Tue, 25 Feb 2003

Chinese firm to develop power plants in RI

Arya Abhiseka, The Jakarta Post, Jakarta

China Huadian Engineering Company (CHEC) signed an agreement on Monday with local companies PT Dana Mulia Sukses and PT Radu Pratama to construct power plants in Indonesia.

The planned power projects may include coal fired, hydro, combined cycle, geothermal, and gas-fired power plants.

CHEC vice president Xu Bo said in a press conference that the main target would be to fulfill power demand in Java, which made up 75 percent of the total power demand in Indonesia.

"We will concentrate on establishing about 30 power plants in Java, starting this year," he told reporters through an interpreter.

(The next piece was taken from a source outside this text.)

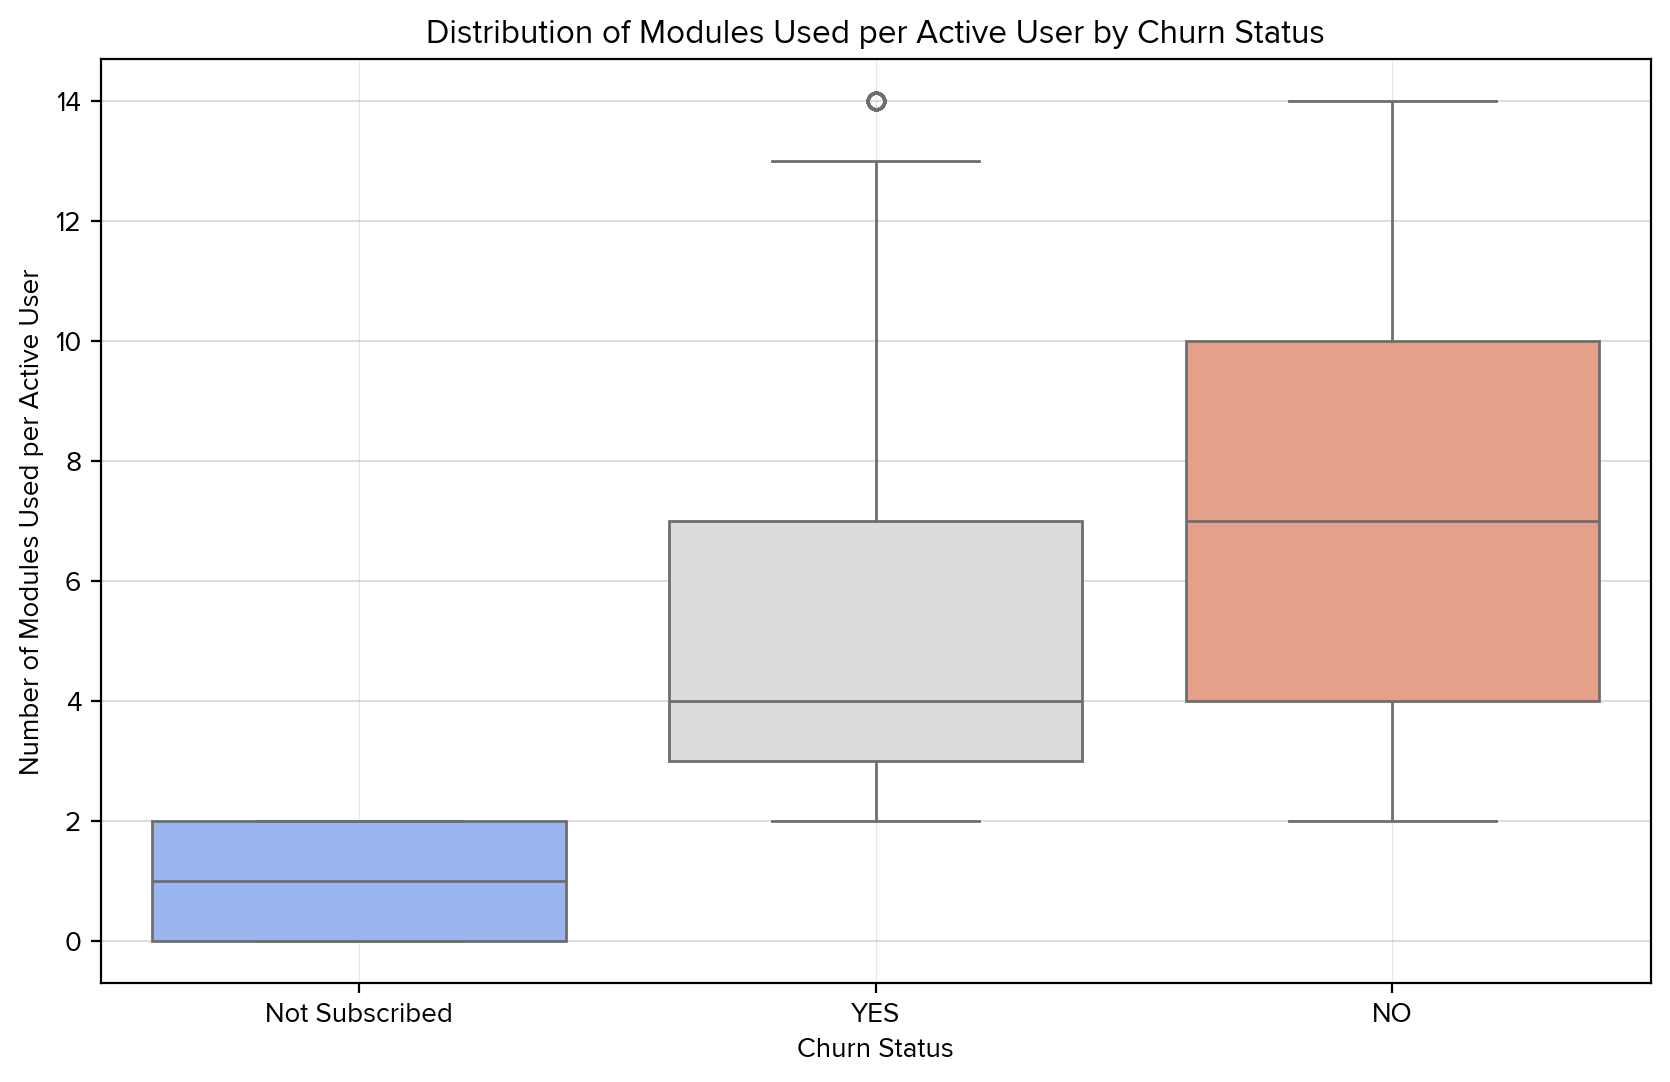1670x1082 pixels.
Task: Click the blue Not Subscribed box
Action: [x=359, y=910]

"We plan to put emphasis on the development of hydro power, which is more environmentally friendly and the fact that Indonesia has so much water reserves," he added.

However, the company refused to reveal the value of the contract because further negotiations were still needed.

"The contract value will depend on the kind of power plants to be developed," he said.

There have been fears that Java and other areas in Indonesia would suffer a power crisis in the next two or three years because of fast growing electricity demand. To avoid blackouts, the cash-strapped government has been pushing private firms to invest in the country's power sector.

Xu was optimistic his company could meet Indonesia's demand for electricity because of CHEC's extensive experience in the sector.

He pointed out that CHEC operated 60 coal-fired and hydro power projects in China, the U.S., Chile, Argentina and Sudan.

"At the moment, the political and economic relationship between China and Indonesia is good and we see it as being opportune to begin the (power project) collaboration," he said, when asked whether he was concerned about the uncertainties plaguing the local power sector.

CHEC is a subsidiary of the state-owned China Huadian Corporation.

Currently, CHEC is one of the largest general contractors in China's power sector, and owns 116 power plants, with a combined power capacity of 31,090 megawatts.

"We plan to add between 4,000 and 5,000 megawatts per year worldwide, with Indonesia receiving a big portion of this," Xu said.